Por outro lado, o ministério destaca que não tem o interesse de pregar o Judaísmo para a Igreja Cristã. “Somos contra judaização de quem não é judeu, somos contra a conversão ao judaísmo, somos contra a circuncisão de quem não é judeu. Nós devemos basear o nosso ensino no mesmo ensino da Igreja do primeiro século. Eles se baseavam na doutrina dos apóstolos e dos profetas. Nós também baseamos a nossa doutrina no ensino apostólico e dos profetas”, esclarece o rabino.

“Nós cremos assim como Paulo ensinou: o judeu deve viver como judeu e o não judeu deve viver como não judeu. Cada um permaneça como foi plantado. O importante é guardar os mandamentos de Deus. Ao mesmo tempo, há uma unidade, porque há muitas práticas, doutrinas e tradições que unem o povo de Deus, comuns a judeus e não judeus”, acrescenta.

Lei e graça

Zandona classifica como errôneo o ensino de que Jesus Cristo anulou a lei e que o Antigo Testamento não se aplica mais aos dias atuais. “[Na Bíblia] nós vemos uma conexão das nações com Israel. Não com aquilo que é judaico, mas com aquilo que faz parte da herança do povo de Deus: as festas e as leis, que hoje são parâmetro de moral e conduta para toda a sociedade ocidental”, afirma. “A lei contém o caráter e o coração de Deus”.

O rabino ainda observa que os ensinos do apóstolo Paulo não são contra a lei, conforme alguns cristão vêm interpretando ao longo dos séculos. “Esse antagonismo foi criado pelos teólogos da igreja histórica e não pelo autor, apóstolo Paulo. Deve-se voltar à compreender Paulo no contexto original, saber a quem ele direcionava aquelas admoestações e entender que ele não tinha dupla personalidade, ele era um só — judeu, fariseu e irrepreensível no tocante à lei de Deus”.

Sobre o evento

O 12º Congresso Internacional Restaurando as Raízes da Igreja Rumo ao 1º Século foi realizado em Belo Horizonte entre 11 e 12 de fevereiro, com o tema “De geração em Geração - Como manter nossa família no Caminho do Eterno”.

O Ensinando de Sião foi fundado em parceria com o rabino israelense Joseph Shulam, uma das maiores autoridades do judaísmo messiânico no mundo, que também foi um dos palestrantes do evento. Shulam foi criado em Israel, mas foi expulso de casa por causa de sua fé em Jesus depois de ser batizado, aos 16 anos de idade. Foi acolhido por cristãos nos Estados Unidos e retornou para Israel aos 20 anos, para se envolver em um estudo rabínico intenso e conhecer mais sobre as tradições judaicas.

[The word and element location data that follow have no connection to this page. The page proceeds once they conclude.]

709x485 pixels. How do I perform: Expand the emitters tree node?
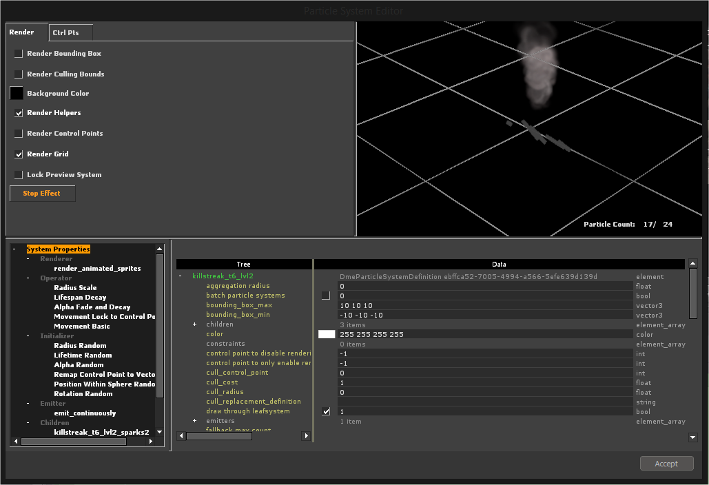[x=194, y=421]
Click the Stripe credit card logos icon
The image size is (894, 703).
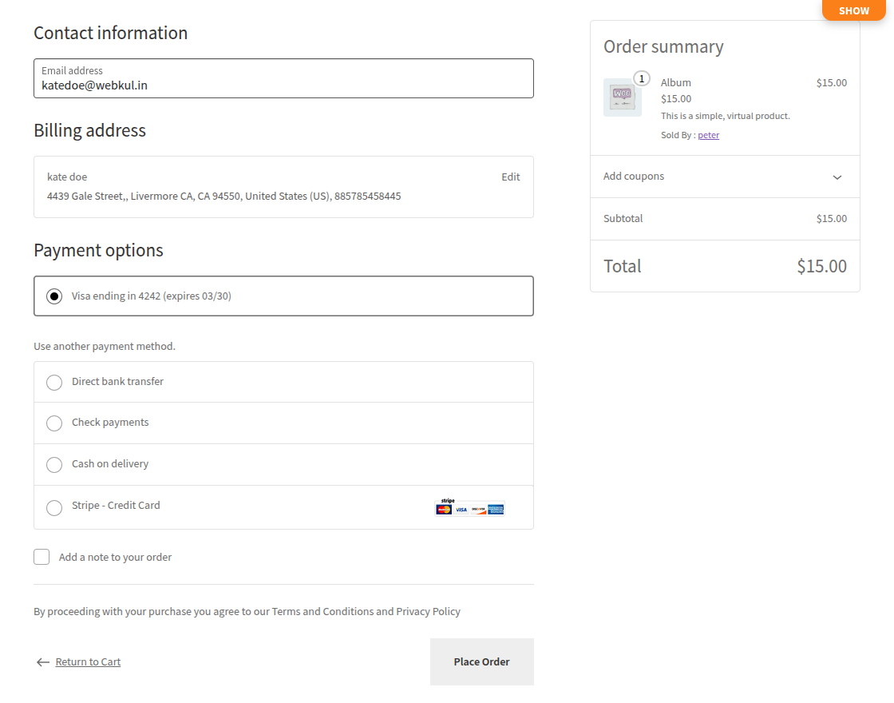pyautogui.click(x=469, y=507)
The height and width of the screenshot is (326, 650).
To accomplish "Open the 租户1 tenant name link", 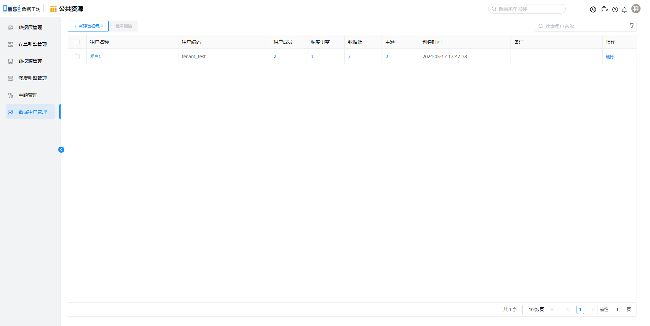I will [x=95, y=57].
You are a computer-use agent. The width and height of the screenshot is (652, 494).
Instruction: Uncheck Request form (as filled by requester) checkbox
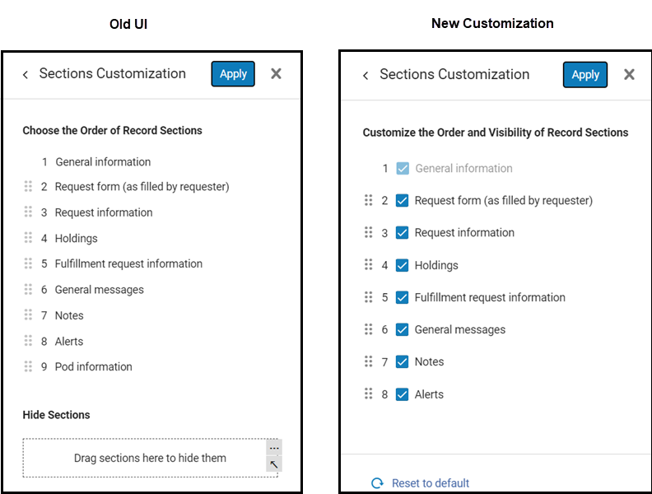(403, 200)
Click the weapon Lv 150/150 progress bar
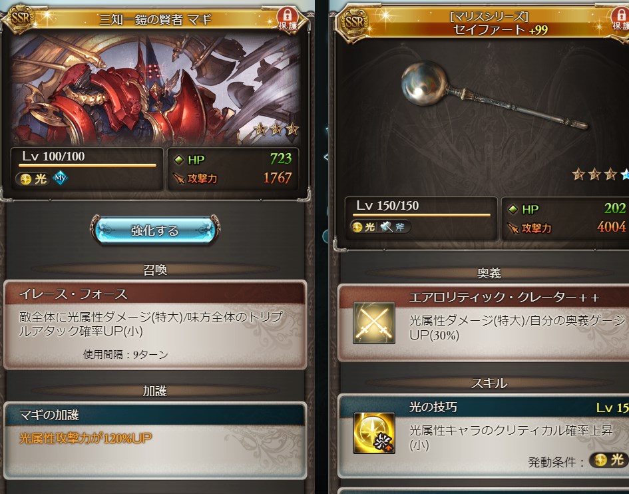The image size is (629, 494). [x=421, y=215]
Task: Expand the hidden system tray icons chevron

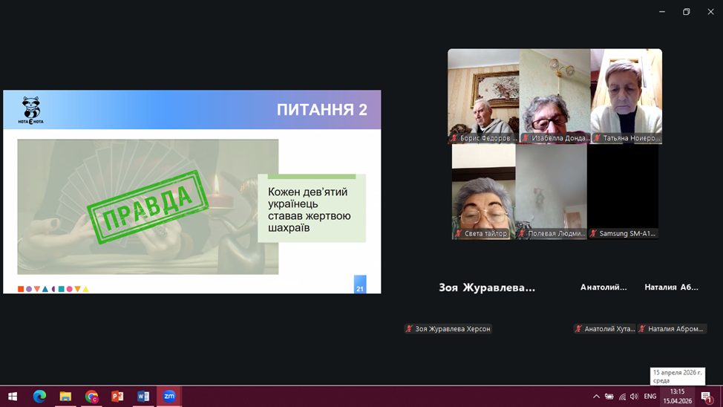Action: click(596, 397)

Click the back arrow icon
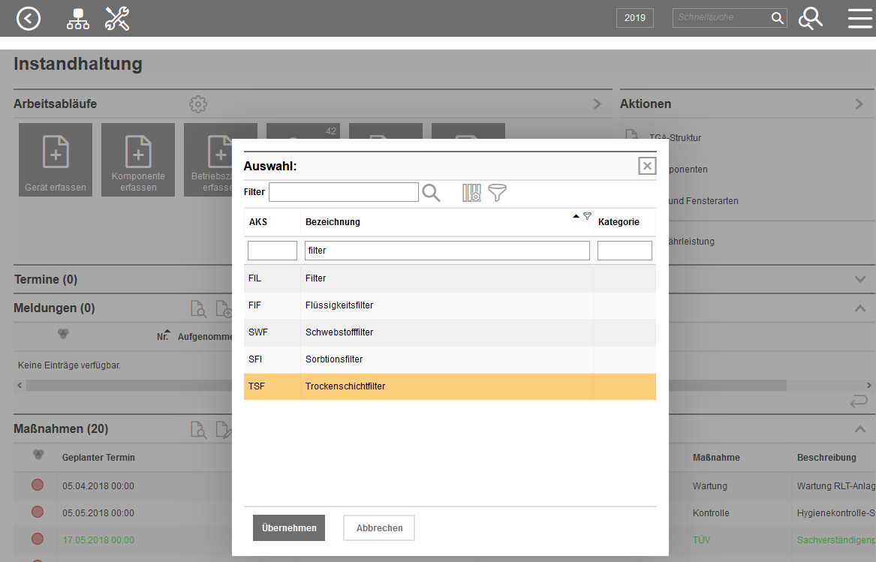[x=29, y=18]
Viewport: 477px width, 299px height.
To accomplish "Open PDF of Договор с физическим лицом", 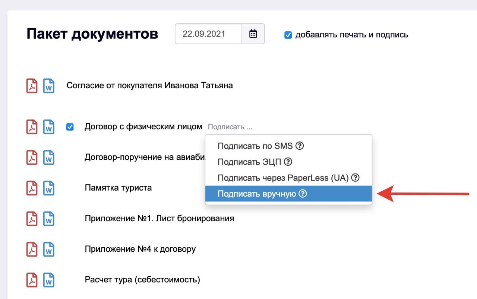I will point(32,127).
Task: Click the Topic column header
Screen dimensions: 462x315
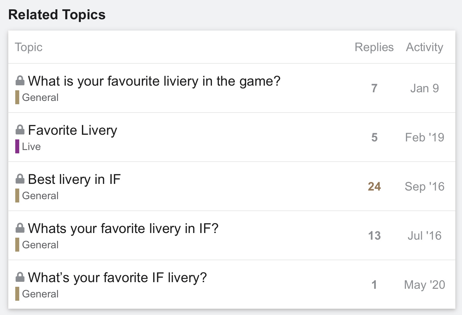Action: 29,47
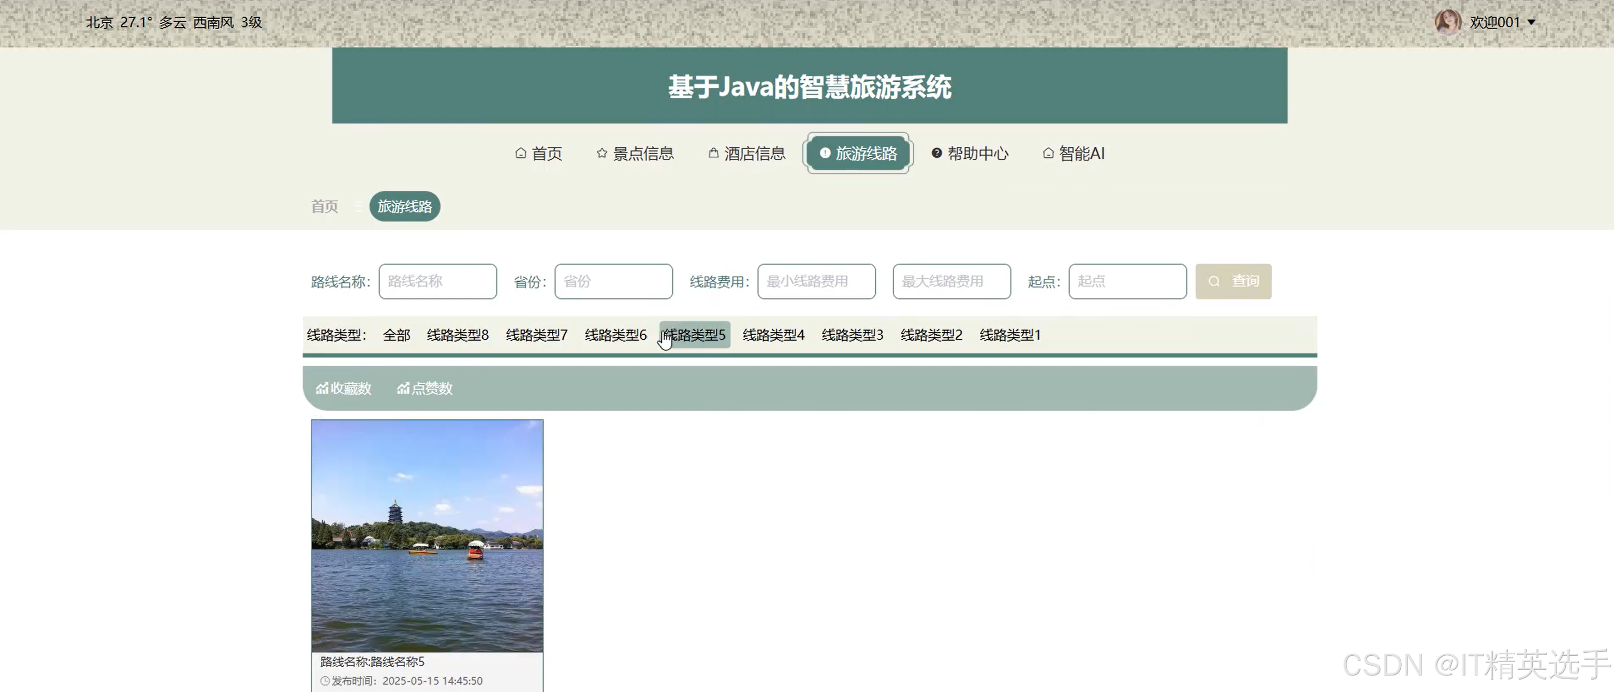Screen dimensions: 1614x692
Task: Open the 欢迎001 user dropdown menu
Action: [1501, 22]
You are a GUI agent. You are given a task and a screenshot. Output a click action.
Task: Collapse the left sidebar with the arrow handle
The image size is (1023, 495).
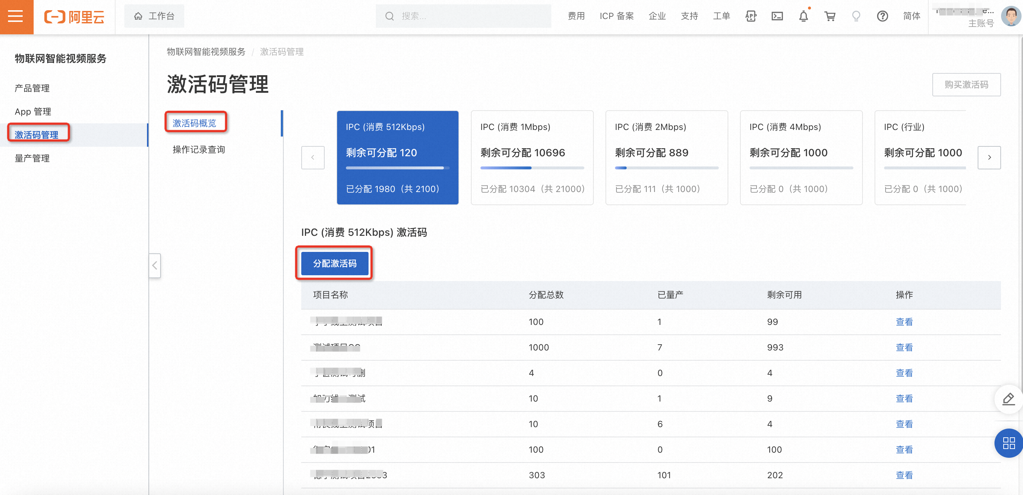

Rabinos Marcelo Guimarães, Matheus Zandona e prof. Daniel Stern (acima) e rabinos Jonathan Bernis e Joseph Shulam (abaixo). (Foto: Ministério Ensinando de Sião)

A partir de então, Shulam criou um ministério de ensino chamado Netivyah Bible Instruction Ministry, considerado um dos trabalhos judaico-messiânicos mais antigos de Israel. No início de seu ministério, havia cerca de 50 judeus crentes. Hoje, há cerca de 20 mil judeus messiânicos em Israel e cerca de 350 mil em todo o mundo.

O evento também contou com a participação do rabino americano Jonathan Bernis, presidente do Jewish Voice Ministries International e Daniel Stern, professor de teologia e um dos diretores do ministério Netivyah.